In our study, postoperative complications included: transiently increased intraocular pressure in seven eyes, hyphema in three eyes, postoperative hypotony in two eyes, choroidal detachment in one eye, malposition of the valve tip in one eye, and phthisis bulbus in one eye.
The hypertensive phase following glaucoma implantation was first reported by Molteno.19 During the hypertensive phase, which can occur at four to six weeks after the operation, intraocular pressure increases due to the decrease in the transmission ability of the filtering bleb, which had become thick by inflammatory reaction and fibrosis around the body of the glaucoma implant.20 In this study, the postoperative IOP was increased to 18.8 mmHg, at 1 month. This increase was statistically higher than 13.8 mmHg, at 6 month. The postoperative IOP was over 22 mmHg in seven of 17 eyes (41.1%). This result is similar to the report of 50% by Heo et al.8 but is lower than the report of 82% by Ayyala et al.20
During the hypertensive phase, a layer of fibrous tissue appears in the deepest layers of the bleb, and the bleb becomes distended with aqueous humor. During the first 1 to 4 weeks of this stage, congestion and inflammation of the bleb wall occurs and IOP increases to 30 to 50 mmHg.
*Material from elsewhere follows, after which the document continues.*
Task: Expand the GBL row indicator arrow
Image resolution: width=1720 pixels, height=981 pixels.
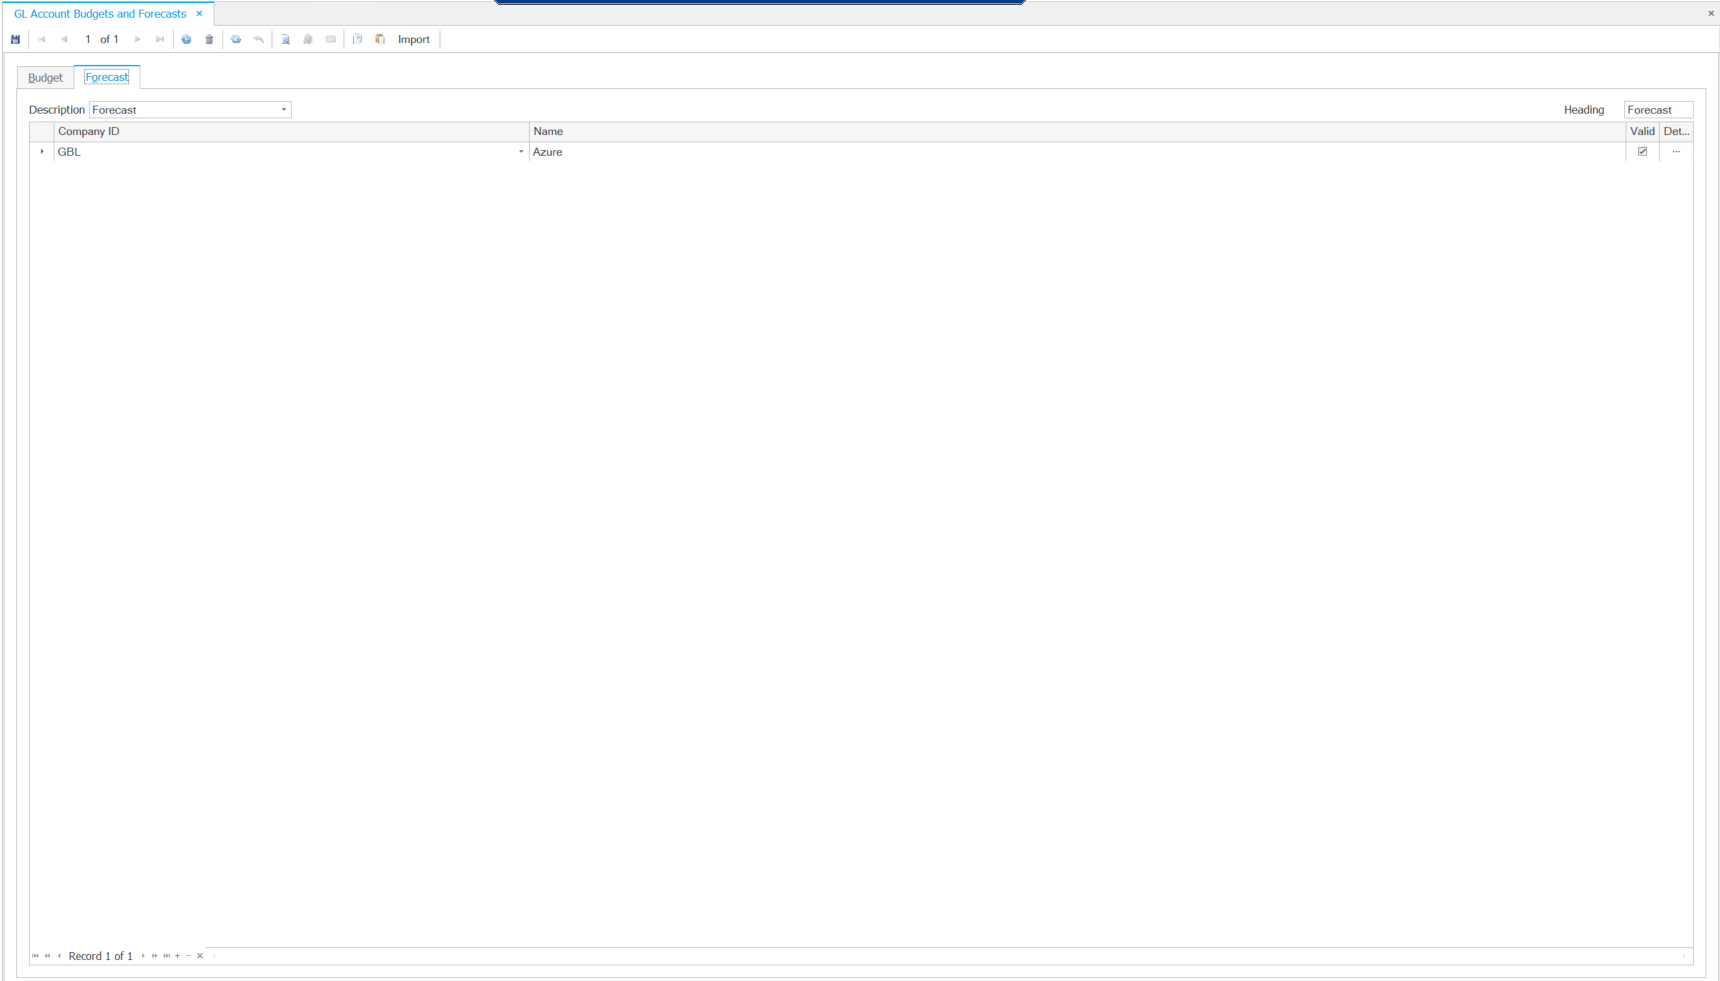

The bleb wall congestion and inflammation gradually subside and the bleb becomes well-circumscribed and thick-walled with IOP stabilization.6,20
According to Ayyala et al., the hypertensive phase occurs inversely proportional to the body size of the valve, and IOP can be controlled at 70% by needling with an anti-glaucoma agent with 5-FU.20 Heo et al. reported that IOP can be controlled at 80% by needling with 5-FU.8 However, in this study, we found that anti-glaucoma agents alone could control the intraocular pressure in seven eyes with an intraocular pressure over 22 mmHg.
In conclusion, Ahmed glaucoma valve implantation in patients with refractory glaucoma following pars plana vitrectomy effectively decreases intraocular pressure and has a low incidence of postoperative complications. Thus, this procedure can be considered as primary treatment for refractory glaucoma following vitrectomy.